Spinning the al-Qaeda Threat in Afghanistan

April 18, 2011 Topic: CounterinsurgencyTerrorism Region: AfghanistanPakistanVietnam Blog Brand: Paul Pillar

Spinning the al-Qaeda Threat in Afghanistan

Washington's attempts to drum up public support for Operation Enduring Freedom confuse more than they convince.

Describing a problem in a way calculated to sustain public support for a costly, ongoing effort to deal with it always contains an element of self-contradiction. The problem needs to be couched as serious to justify the costs of the program to deal with it, but continuing to describe the program as serious after the program has gone on for awhile raises the question of whether anything is being accomplished. Even the most skillful spinning does not overcome this dilemma entirely, although the ideal spin depicts the problem as serious initially and then improving as time goes by and effort is expended.
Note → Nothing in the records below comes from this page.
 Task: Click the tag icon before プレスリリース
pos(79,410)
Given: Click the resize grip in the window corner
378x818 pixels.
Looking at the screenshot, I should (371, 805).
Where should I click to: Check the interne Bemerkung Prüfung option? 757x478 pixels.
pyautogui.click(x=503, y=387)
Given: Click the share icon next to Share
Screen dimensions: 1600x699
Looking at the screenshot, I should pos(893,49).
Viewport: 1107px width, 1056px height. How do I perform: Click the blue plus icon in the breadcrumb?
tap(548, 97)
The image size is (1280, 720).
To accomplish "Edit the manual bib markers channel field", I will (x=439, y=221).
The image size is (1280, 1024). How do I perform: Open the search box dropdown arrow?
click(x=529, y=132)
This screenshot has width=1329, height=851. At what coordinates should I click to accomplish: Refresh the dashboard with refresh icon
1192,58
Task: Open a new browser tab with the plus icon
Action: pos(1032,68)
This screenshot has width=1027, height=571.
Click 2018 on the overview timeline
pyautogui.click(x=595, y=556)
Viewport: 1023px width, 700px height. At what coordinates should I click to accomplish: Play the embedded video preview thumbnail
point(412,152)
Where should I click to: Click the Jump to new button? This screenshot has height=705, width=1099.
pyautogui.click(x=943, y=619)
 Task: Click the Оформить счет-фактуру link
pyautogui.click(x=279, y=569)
The spinning in Washington of the communist threat in Vietnam in the 1960s illustrated these considerations. The more that the costs of the Vietnam War mounted and public support for it dropped, the greater was the emphasis by the Johnson administration on depicting communist forces in a way that would suggest progress was being made. By 1967 this public relations imperative had become so strong that it led to blatantly politicized manipulation of estimates of enemy troop strength.

A problem with rationalizing the current war in Afghanistan has been that ever since the early months of the U.S. intervention, which succeeded in rousting al-Qaeda from its previous residence there, the al-Qaeda presence in Afghanistan has been trivially small—fewer than 100 individuals, according to repeatedly voiced official estimates. And yet al-Qaeda and the memory of 9/11 constitute the chief rationale for the war. So the war effort is spun as being necessary to prevent a return of al-Qaeda to the kind of arrangement it once had in Afghanistan.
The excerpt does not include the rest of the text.